Andacht
Oktober 2021
Dass die Liebe siegt
Autor: Pfarrer Gottfried Heinzmann
Andacht Führungskräfteklausur
Videokonferenz am 27.10.2021
»Meine Welt ist nicht in Ordnung« – so beginnt das Lied der Band »Stilbruch«. Die Musiker haben es gemeinsam mit der Band »Mix« geschrieben und aufgeführt. Als integratives Projekt. Menschen mit und ohne Behinderung haben mitgewirkt. »Meine Welt ist nicht in Ordnung« – das trifft. Viele unserer Schülerinnen und Schüler können sich in dem Satz wiederfinden. Kinder, Jugendliche und Erwachsene, die ambulant oder stationär betreut werden. Patientinnen und Patienten in der Suchthilfe, aber auch Seniorinnen und Senioren in unseren Einrichtungen. »Meine Welt ist nicht in Ordnung« – bei mir ist die Fortsetzung hängen geblieben: »... keiner schaut mich wirklich an.«
Man könnte noch andere Fortsetzungen finden: »Keiner hört mir wirklich zu« oder »Keiner fragt, wie es mir geht«. Jemand anschauen und nachfragen, wie es geht, kann man auf ganz unterschiedliche Weise. In dem kleinen Buch, das wir Ihnen zugeschickt haben, gibt es eine Geschichte dazu. Sie steht auf Seite 15. Wenn Sie das Buch zur Hand haben, können Sie es aufschlagen und mitlesen. Ansonsten kann man gerne einfach zuhören.
»Itemagotenke« Seite 15 vorlesen1
Ich finde diese Beobachtungen aus einer fremden Kultur sehr interessant. Sie können helfen, die eigene Kultur besser wahrzunehmen. Bei uns ist die Kultur anders. Da redet niemand von Kühen, die lächeln – doch im Grunde ist es ganz ähnlich.
Wir fragen: »Wie geht’s?« Doch je nachdem, mit wem wir es zu tun haben, ziehen wir eine schöne Fassade hoch. Wir lächeln und sagen: »Alles okay! Mir geht’s gut!« Es gibt dann genügend Möglichkeiten, die Frage abzublocken.
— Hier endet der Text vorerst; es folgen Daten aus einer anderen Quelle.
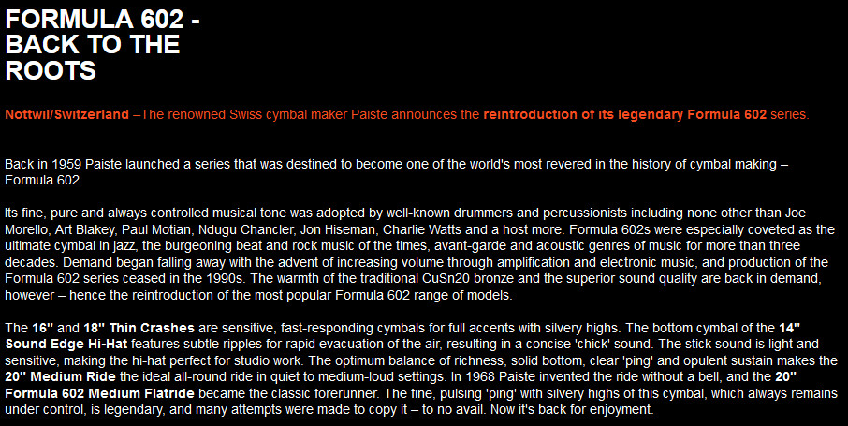Image resolution: width=848 pixels, height=426 pixels.
Task: Click the bold orange "Nottwil/Switzerland" text
Action: click(x=66, y=115)
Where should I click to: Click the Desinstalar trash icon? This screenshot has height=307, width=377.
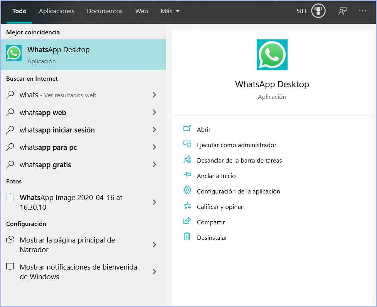(x=187, y=237)
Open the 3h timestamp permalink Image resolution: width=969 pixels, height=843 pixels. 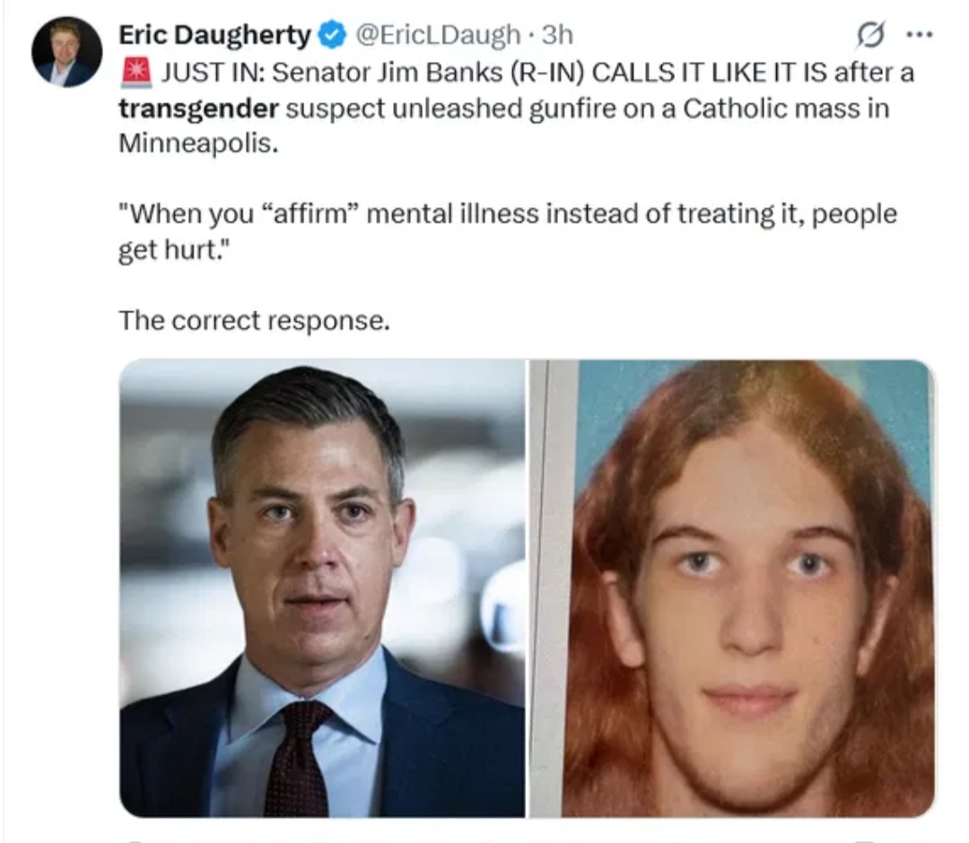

Vermutlich nicht mit soviel Elan und Überzeugung wie bei den Massai, aber nicht weniger effektiv.
Doch letztlich geht es doch um etwas anderes: Dass wir nicht vordergründig vorspielen, wie toll und super alles ist, sondern unsere Sorgen und Nöte miteinander teilen. Dass wir einander sagen können »Meine Welt ist nicht in Ordnung.«
Damit das möglich ist, brauchen auch wir einen Grundkonsens. Den Grundkonsens, dass ich dem anderen vertrauen kann. Den Grundkonsens, dass der andere es gut mit mir meint. Den Grundkonsens, dass der andere in meine Welt, die nicht in Ordnung ist, eintaucht und mir zur Seite steht.
Wir fragen: »Wie geht’s?« Doch je nachdem, mit wem wir es zu tun haben, ziehen wir eine schöne Fassade hoch.
Im Neuen Testament finde ich viele Erzählungen von Menschen, deren Welt nicht in Ordnung war. Menschen, die nicht mehr vorspielen konnten, dass alles in Ordnung war. Menschen, bei denen Beziehungen zerbrochen waren. Menschen, die schwer krank waren. Menschen, die von den anderen gemobbt und aus der Gemeinschaft ausgeschlossen wurden.
Doch das ist nicht alles. Im Neuen Testament wird erzählt, wie Jesus Menschen begegnet ist. Ohne Vorbehalte. Offen und herzlich. Dass jemand etwas anders ist, hat ihn nicht abgestoßen, sondern angezogen.
- An dem blinden Bettler geht er nicht vorbei, sondern bleibt stehen. »Was willst du, dass ich für dich tun soll?«, ist seine Frage.
- Die verkrümmte Frau, die am Sabbat zu ihm kommt, schickt er nicht weg, sondern richtet sie auf.
- Die Mutter, die verzweifelt nach Hilfe für ihre kranke Tochter sucht, und sich nicht so einfach abspeisen lässt, nimmt er ernst und hilft ihr.
Alle, denen Jesus begegnet ist, haben gemerkt:
- Ich bin gesehen und geachtet.
- Ich bin bedingungslos angenommen und geliebt.
- Hier ist Platz für mich!
Im Neuen Testament wird erzählt, wie Jesus Menschen begegnet ist. Ohne Vorbehalte. Dass jemand etwas anders ist, hat ihn nicht abgestoßen.